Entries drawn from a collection
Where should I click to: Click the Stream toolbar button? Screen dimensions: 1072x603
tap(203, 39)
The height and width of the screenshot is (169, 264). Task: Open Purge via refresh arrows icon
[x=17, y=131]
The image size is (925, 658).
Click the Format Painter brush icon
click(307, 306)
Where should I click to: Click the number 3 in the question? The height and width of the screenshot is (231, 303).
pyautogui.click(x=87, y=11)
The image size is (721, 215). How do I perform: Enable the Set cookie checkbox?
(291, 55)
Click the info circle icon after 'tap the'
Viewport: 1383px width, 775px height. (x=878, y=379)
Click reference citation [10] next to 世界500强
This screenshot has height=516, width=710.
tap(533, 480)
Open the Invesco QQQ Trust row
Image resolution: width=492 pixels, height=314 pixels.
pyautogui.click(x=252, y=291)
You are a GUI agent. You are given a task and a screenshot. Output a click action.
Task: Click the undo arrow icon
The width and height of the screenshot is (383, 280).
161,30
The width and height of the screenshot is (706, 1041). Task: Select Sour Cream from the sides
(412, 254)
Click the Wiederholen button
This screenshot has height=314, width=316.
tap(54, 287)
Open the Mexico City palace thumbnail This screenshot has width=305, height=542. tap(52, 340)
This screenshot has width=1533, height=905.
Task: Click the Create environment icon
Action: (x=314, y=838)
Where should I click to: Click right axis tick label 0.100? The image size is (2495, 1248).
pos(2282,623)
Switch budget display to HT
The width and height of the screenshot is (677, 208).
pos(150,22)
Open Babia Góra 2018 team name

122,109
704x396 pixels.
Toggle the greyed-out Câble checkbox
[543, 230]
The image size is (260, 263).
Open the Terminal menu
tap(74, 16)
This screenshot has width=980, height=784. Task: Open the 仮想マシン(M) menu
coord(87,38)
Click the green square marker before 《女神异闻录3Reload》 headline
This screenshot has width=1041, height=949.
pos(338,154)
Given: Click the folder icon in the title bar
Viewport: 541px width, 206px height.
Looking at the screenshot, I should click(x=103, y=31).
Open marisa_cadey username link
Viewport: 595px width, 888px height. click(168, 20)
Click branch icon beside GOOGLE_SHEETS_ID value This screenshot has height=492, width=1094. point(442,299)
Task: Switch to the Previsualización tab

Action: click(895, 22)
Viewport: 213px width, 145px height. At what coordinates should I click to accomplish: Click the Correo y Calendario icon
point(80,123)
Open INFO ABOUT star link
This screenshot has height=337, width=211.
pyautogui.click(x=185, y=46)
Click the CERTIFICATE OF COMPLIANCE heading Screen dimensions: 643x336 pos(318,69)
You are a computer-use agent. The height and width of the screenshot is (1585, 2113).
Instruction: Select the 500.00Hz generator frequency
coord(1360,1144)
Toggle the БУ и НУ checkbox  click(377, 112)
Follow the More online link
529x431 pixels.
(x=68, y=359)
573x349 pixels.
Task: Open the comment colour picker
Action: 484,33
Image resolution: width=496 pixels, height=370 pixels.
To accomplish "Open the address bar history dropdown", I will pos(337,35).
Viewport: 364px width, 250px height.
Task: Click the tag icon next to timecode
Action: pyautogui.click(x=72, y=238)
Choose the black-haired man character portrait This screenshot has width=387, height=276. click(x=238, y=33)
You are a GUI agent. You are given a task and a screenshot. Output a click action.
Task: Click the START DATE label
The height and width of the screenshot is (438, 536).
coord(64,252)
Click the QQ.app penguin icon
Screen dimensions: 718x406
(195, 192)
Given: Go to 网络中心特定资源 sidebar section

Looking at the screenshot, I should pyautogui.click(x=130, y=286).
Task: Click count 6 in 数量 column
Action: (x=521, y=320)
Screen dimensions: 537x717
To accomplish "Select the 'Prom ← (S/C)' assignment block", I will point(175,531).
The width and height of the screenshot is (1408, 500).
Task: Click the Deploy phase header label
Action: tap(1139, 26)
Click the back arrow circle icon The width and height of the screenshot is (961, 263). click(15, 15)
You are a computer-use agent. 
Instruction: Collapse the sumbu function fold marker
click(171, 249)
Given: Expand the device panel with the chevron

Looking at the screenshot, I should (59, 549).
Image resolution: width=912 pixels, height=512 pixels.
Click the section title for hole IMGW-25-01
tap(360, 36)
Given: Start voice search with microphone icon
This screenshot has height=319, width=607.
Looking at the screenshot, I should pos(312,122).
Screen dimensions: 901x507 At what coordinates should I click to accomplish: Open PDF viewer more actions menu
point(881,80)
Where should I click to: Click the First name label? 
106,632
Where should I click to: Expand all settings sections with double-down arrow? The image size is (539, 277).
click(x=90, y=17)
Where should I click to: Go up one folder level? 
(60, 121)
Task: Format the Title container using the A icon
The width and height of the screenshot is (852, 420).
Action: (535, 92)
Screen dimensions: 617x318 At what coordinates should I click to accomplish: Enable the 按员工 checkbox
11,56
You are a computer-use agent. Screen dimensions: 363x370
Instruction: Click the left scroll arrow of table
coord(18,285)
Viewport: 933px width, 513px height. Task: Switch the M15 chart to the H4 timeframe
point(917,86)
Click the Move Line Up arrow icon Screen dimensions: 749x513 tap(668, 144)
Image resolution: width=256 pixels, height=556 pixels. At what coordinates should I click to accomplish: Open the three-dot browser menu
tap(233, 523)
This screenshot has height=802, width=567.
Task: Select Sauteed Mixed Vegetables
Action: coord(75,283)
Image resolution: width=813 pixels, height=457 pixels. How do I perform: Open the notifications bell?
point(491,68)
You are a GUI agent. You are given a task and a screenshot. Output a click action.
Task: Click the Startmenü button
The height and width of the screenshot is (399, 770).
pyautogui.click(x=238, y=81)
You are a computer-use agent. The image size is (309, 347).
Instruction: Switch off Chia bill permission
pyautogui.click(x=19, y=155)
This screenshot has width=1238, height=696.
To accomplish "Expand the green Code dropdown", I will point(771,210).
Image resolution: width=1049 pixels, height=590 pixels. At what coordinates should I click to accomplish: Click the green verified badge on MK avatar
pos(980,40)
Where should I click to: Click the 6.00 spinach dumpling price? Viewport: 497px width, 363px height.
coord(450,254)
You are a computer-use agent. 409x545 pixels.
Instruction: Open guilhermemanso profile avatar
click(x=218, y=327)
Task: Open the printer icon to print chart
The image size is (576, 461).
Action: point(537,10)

WHAT THE TASK REQUIRES
Rewrite all of the lines above as a numbered list, omitting any blank lines.

THE RESULT
1. Where should I click to: Click the Stream toolbar button? Screen dimensions: 1072x603
2. tap(203, 39)
3. The height and width of the screenshot is (169, 264). Task: Open Purge via refresh arrows icon
4. [x=17, y=131]
5. The image size is (925, 658).
6. Click the Format Painter brush icon
7. click(307, 306)
8. Where should I click to: Click the number 3 in the question? The height and width of the screenshot is (231, 303).
9. pyautogui.click(x=87, y=11)
10. The image size is (721, 215). How do I perform: Enable the Set cookie checkbox?
11. (291, 55)
12. Click the info circle icon after 'tap the'
13. Viewport: 1383px width, 775px height. (x=878, y=379)
14. Click reference citation [10] next to 世界500强
15. This screenshot has height=516, width=710.
16. tap(533, 480)
17. Open the Invesco QQQ Trust row
18. Image resolution: width=492 pixels, height=314 pixels.
19. pyautogui.click(x=252, y=291)
20. You are a GUI agent. You are given a task and a screenshot. Output a click action.
21. Task: Click the undo arrow icon
22. The width and height of the screenshot is (383, 280).
23. 161,30
24. The width and height of the screenshot is (706, 1041). Task: Select Sour Cream from the sides
25. (412, 254)
26. Click the Wiederholen button
27. This screenshot has height=314, width=316.
28. tap(54, 287)
29. Open the Mexico City palace thumbnail This screenshot has width=305, height=542. tap(52, 340)
30. This screenshot has width=1533, height=905.
31. Task: Click the Create environment icon
32. Action: (x=314, y=838)
33. Where should I click to: Click right axis tick label 0.100? The image size is (2495, 1248).
34. pos(2282,623)
35. Switch budget display to HT
36. The width and height of the screenshot is (677, 208).
37. pos(150,22)
38. Open Babia Góra 2018 team name
39. 122,109
40. 704x396 pixels.
41. Toggle the greyed-out Câble checkbox
42. [543, 230]
43. The image size is (260, 263).
44. Open the Terminal menu
45. tap(74, 16)
46. This screenshot has width=980, height=784. Task: Open the 仮想マシン(M) menu
47. coord(87,38)
48. Click the green square marker before 《女神异闻录3Reload》 headline
49. This screenshot has width=1041, height=949.
50. pos(338,154)
51. Given: Click the folder icon in the title bar
52. Viewport: 541px width, 206px height.
53. Looking at the screenshot, I should click(x=103, y=31).
54. Open marisa_cadey username link
55. Viewport: 595px width, 888px height. click(168, 20)
56. Click branch icon beside GOOGLE_SHEETS_ID value This screenshot has height=492, width=1094. point(442,299)
57. Task: Switch to the Previsualización tab
58. Action: click(895, 22)
59. Viewport: 213px width, 145px height. At what coordinates should I click to accomplish: Click the Correo y Calendario icon
60. point(80,123)
61. Open INFO ABOUT star link
62. This screenshot has height=337, width=211.
63. pyautogui.click(x=185, y=46)
64. Click the CERTIFICATE OF COMPLIANCE heading Screen dimensions: 643x336 pos(318,69)
65. You are a computer-use agent. The height and width of the screenshot is (1585, 2113).
66. Instruction: Select the 500.00Hz generator frequency
67. coord(1360,1144)
68. Toggle the БУ и НУ checkbox  click(377, 112)
69. Follow the More online link
70. 529x431 pixels.
71. (x=68, y=359)
72. 573x349 pixels.
73. Task: Open the comment colour picker
74. Action: 484,33
75. Image resolution: width=496 pixels, height=370 pixels.
76. To accomplish "Open the address bar history dropdown", I will pos(337,35).
77. Viewport: 364px width, 250px height.
78. Task: Click the tag icon next to timecode
79. Action: pyautogui.click(x=72, y=238)
80. Choose the black-haired man character portrait This screenshot has width=387, height=276. click(x=238, y=33)
81. You are a GUI agent. You are given a task and a screenshot. Output a click action.
82. Task: Click the START DATE label
83. The height and width of the screenshot is (438, 536).
84. coord(64,252)
85. Click the QQ.app penguin icon
86. Screen dimensions: 718x406
87. (195, 192)
88. Given: Go to 网络中心特定资源 sidebar section
89. Looking at the screenshot, I should pyautogui.click(x=130, y=286).
90. Task: Click count 6 in 数量 column
91. Action: (x=521, y=320)
92. Screen dimensions: 537x717
93. To accomplish "Select the 'Prom ← (S/C)' assignment block", I will point(175,531).
94. The width and height of the screenshot is (1408, 500).
95. Task: Click the Deploy phase header label
96. Action: tap(1139, 26)
97. Click the back arrow circle icon The width and height of the screenshot is (961, 263). click(15, 15)
98. You are a computer-use agent. 
99. Instruction: Collapse the sumbu function fold marker
100. click(171, 249)
101. Given: Expand the device panel with the chevron
102. Looking at the screenshot, I should (59, 549).
103. Image resolution: width=912 pixels, height=512 pixels.
104. Click the section title for hole IMGW-25-01
105. tap(360, 36)
106. Given: Start voice search with microphone icon
107. This screenshot has height=319, width=607.
108. Looking at the screenshot, I should pos(312,122).
109. Screen dimensions: 901x507 At what coordinates should I click to accomplish: Open PDF viewer more actions menu
110. point(881,80)
111. Where should I click to: Click the First name label? 
112. 106,632
113. Where should I click to: Expand all settings sections with double-down arrow? The image size is (539, 277).
114. click(x=90, y=17)
115. Where should I click to: Go up one folder level? 
116. (60, 121)
117. Task: Format the Title container using the A icon
118. The width and height of the screenshot is (852, 420).
119. Action: (535, 92)
120. Screen dimensions: 617x318 At what coordinates should I click to accomplish: Enable the 按员工 checkbox
121. 11,56
122. You are a computer-use agent. Screen dimensions: 363x370
123. Instruction: Click the left scroll arrow of table
124. coord(18,285)
125. Viewport: 933px width, 513px height. Task: Switch the M15 chart to the H4 timeframe
126. point(917,86)
127. Click the Move Line Up arrow icon Screen dimensions: 749x513 tap(668, 144)
128. Image resolution: width=256 pixels, height=556 pixels. At what coordinates should I click to accomplish: Open the three-dot browser menu
129. tap(233, 523)
130. This screenshot has height=802, width=567.
131. Task: Select Sauteed Mixed Vegetables
132. Action: coord(75,283)
133. Image resolution: width=813 pixels, height=457 pixels. How do I perform: Open the notifications bell?
134. point(491,68)
135. You are a GUI agent. You are given a task and a screenshot. Output a click action.
136. Task: Click the Startmenü button
137. The height and width of the screenshot is (399, 770).
138. pyautogui.click(x=238, y=81)
139. You are a computer-use agent. The image size is (309, 347).
140. Instruction: Switch off Chia bill permission
141. pyautogui.click(x=19, y=155)
142. This screenshot has width=1238, height=696.
143. To accomplish "Expand the green Code dropdown", I will point(771,210).
144. Image resolution: width=1049 pixels, height=590 pixels. At what coordinates should I click to accomplish: Click the green verified badge on MK avatar
145. pos(980,40)
146. Where should I click to: Click the 6.00 spinach dumpling price? Viewport: 497px width, 363px height.
147. coord(450,254)
148. You are a computer-use agent. 409x545 pixels.
149. Instruction: Open guilhermemanso profile avatar
150. click(x=218, y=327)
151. Task: Open the printer icon to print chart
152. The image size is (576, 461).
153. Action: point(537,10)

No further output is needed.